_Текст страницы_.
Колдовство, утверждает Хюффер, — отнюдь не феномен прошлого:
Спустя еще долгое время после того, как последний атеист отчалит в то посмертное небытие, которое, как он убежден, ждет его по праву рождения, ведьма, вновь взойдя на свое почетное место, будет и дальше управлять жизнями и судьбами своих поклонников.
Конечно же, «в первую очередь женщинам мы обязаны прорывом к этому возрождению», и ведьма — очень подходящий символ, вокруг которого следовало бы сплотиться женщинам в наш век битв за избирательные права[1128]:
Поскольку ее [женщину] вечно преследовали законы, написанные мужчинами, и она вечно бунтовала против них, кто больше подходил на роль избранницы, и кто больше заслуживал этого звания — Покровительницы великой борьбы за свободу, — чем оклеветанная, замученная, вечно неправильно понятая Ведьма?[1129]
По мнению Хюффера, женщинам должно льстить, когда их зовут ведьмами:
В самом деле, удостоиться прозвания ведьмы значило получить официальную печать на высочайшем комплименте, какой только можно было сделать женщине в самые разные эпохи земной истории, ведь это звание возвышало ее над однообразной равниной посредственности, к какой ее пол пригвоздили и законы, и общество… Начиная от Клеопатры и Аэндорской волшебницы, исключительные женщины становились перед выбором: или лишить себя индивидуальности, или же пойти на то, что их будут обличать как пособниц дьявола[1130].

_Предоставленные материалы_.
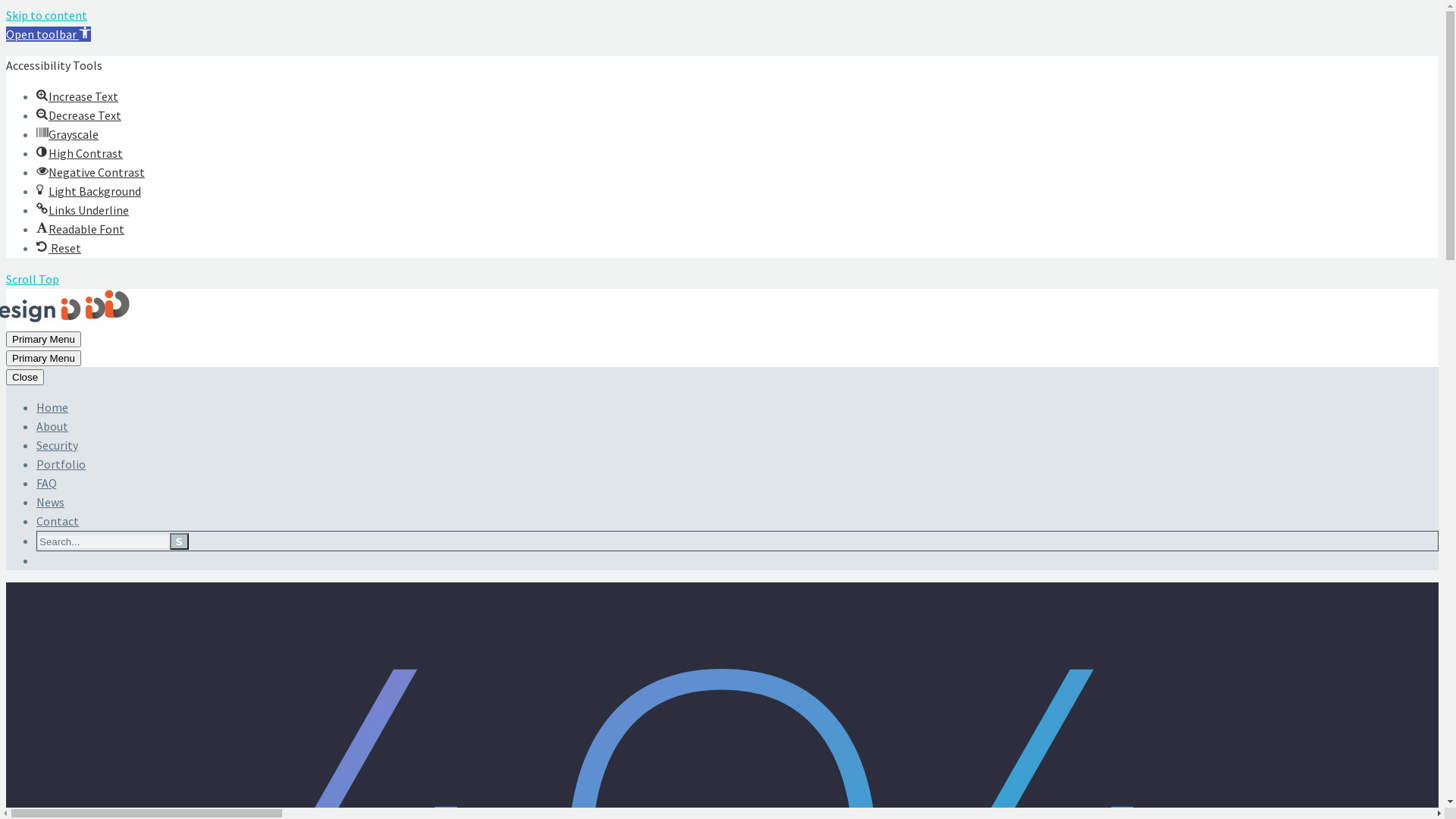 The width and height of the screenshot is (1456, 819). Describe the element at coordinates (36, 444) in the screenshot. I see `'Security'` at that location.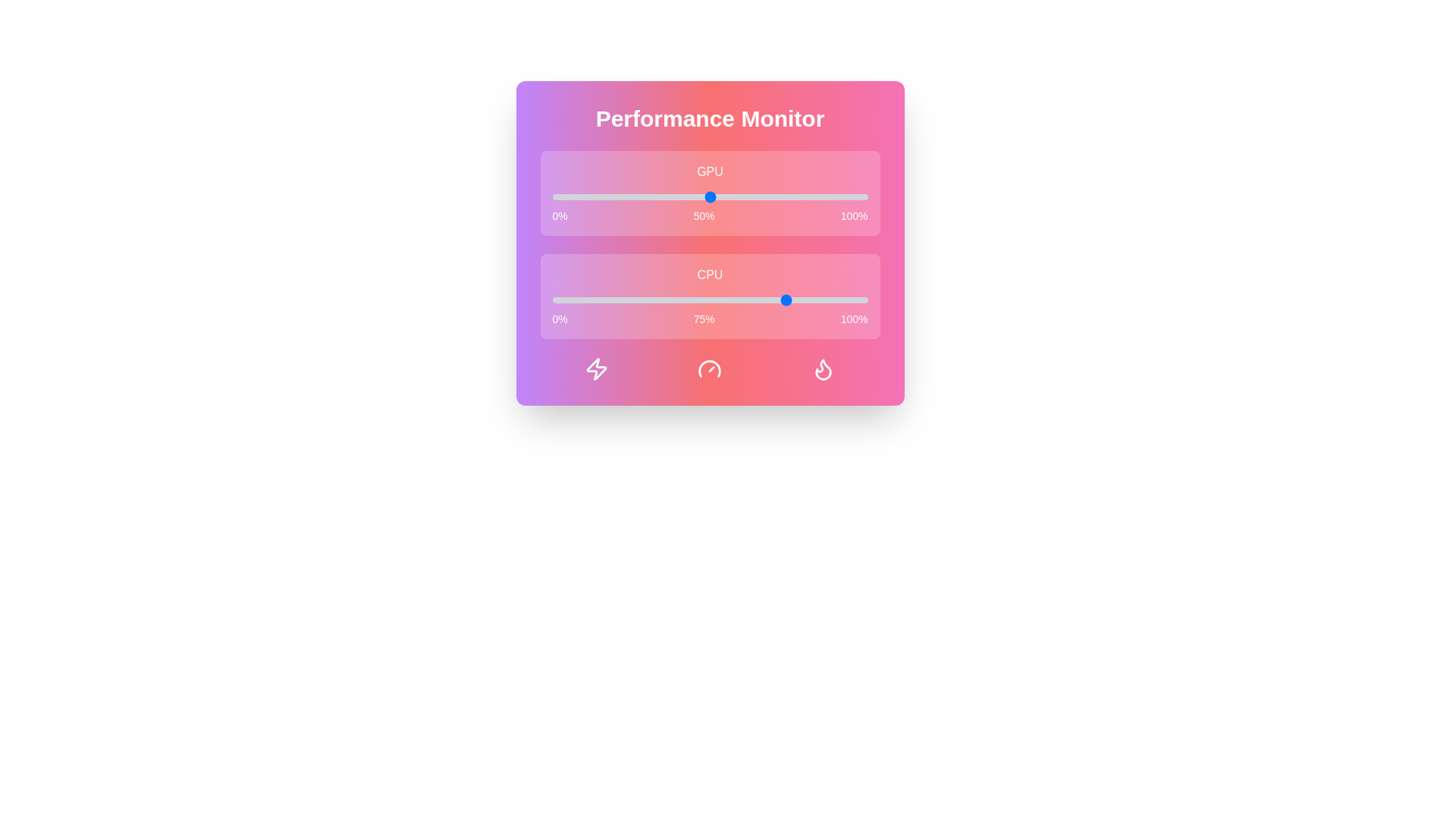  Describe the element at coordinates (622, 196) in the screenshot. I see `the GPU performance slider to 22%` at that location.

_Задания_.
- 1) Выпишите все номера сносок в квадратных скобках из текста о колдовстве.
- 2) Продолжите текст о колдовстве с того места, где он заканчивается.

_Итоговые ответы_.
- 1) 1128, 1129, 1130

- 2)
В женщинах заложена бóльшая склонность к ведьмовству — «из‐за большей живости восприятия», заявляет Хюффер, и это вскрылось уже в Эдемском саду. Говоря об этом библейском эпизоде, Хюффер строит свои рассуждения примерно в духе «Женской Библии»: «Если Ева и первая дала яблоко Адаму, то вместе с яблоком она вручила ему будущее цивилизованного человечества»[1131]. К тому же в его книге в нескольких местах присутствуют высказывания (в духе Мишле) о Сатане как о культурном герое — например, с такими формулировками: «Именно поискам философского камня и жизненного эликсира мы обязаны открытием радия. Лишь призывая на помощь дьявола, человечество обрело способность предвидения, как у Бога»[1132]. Такое прославление сатанинских корней науки выглядит немного странно, учитывая, что Хюффер сам же изъяснялся в неприязни к современному научному веку, — а впрочем, последовательность не относится к его сильным сторонам. Под конец, явно вторя в этом Мишле, Хюффер пытается несколько смягчить феминистскую направленность своей книги замечанием о «естественной» женской роли: «Богиня, жрица, Белая и Черная Ведьма — все это лишь вариации на старейшую и прекраснейшую из тем, имя которой — Материнство»[1133]. Итак, во многом Хюффера можно назвать просто очередным эпигоном Мишле, пусть и нетипично забавным. В его книге, как и во многих тогдашних сочинениях, отчетливо отразилось стойкое влияние французского историка на умы большинства людей, бравшихся в ту пору рассуждать о ведьмах.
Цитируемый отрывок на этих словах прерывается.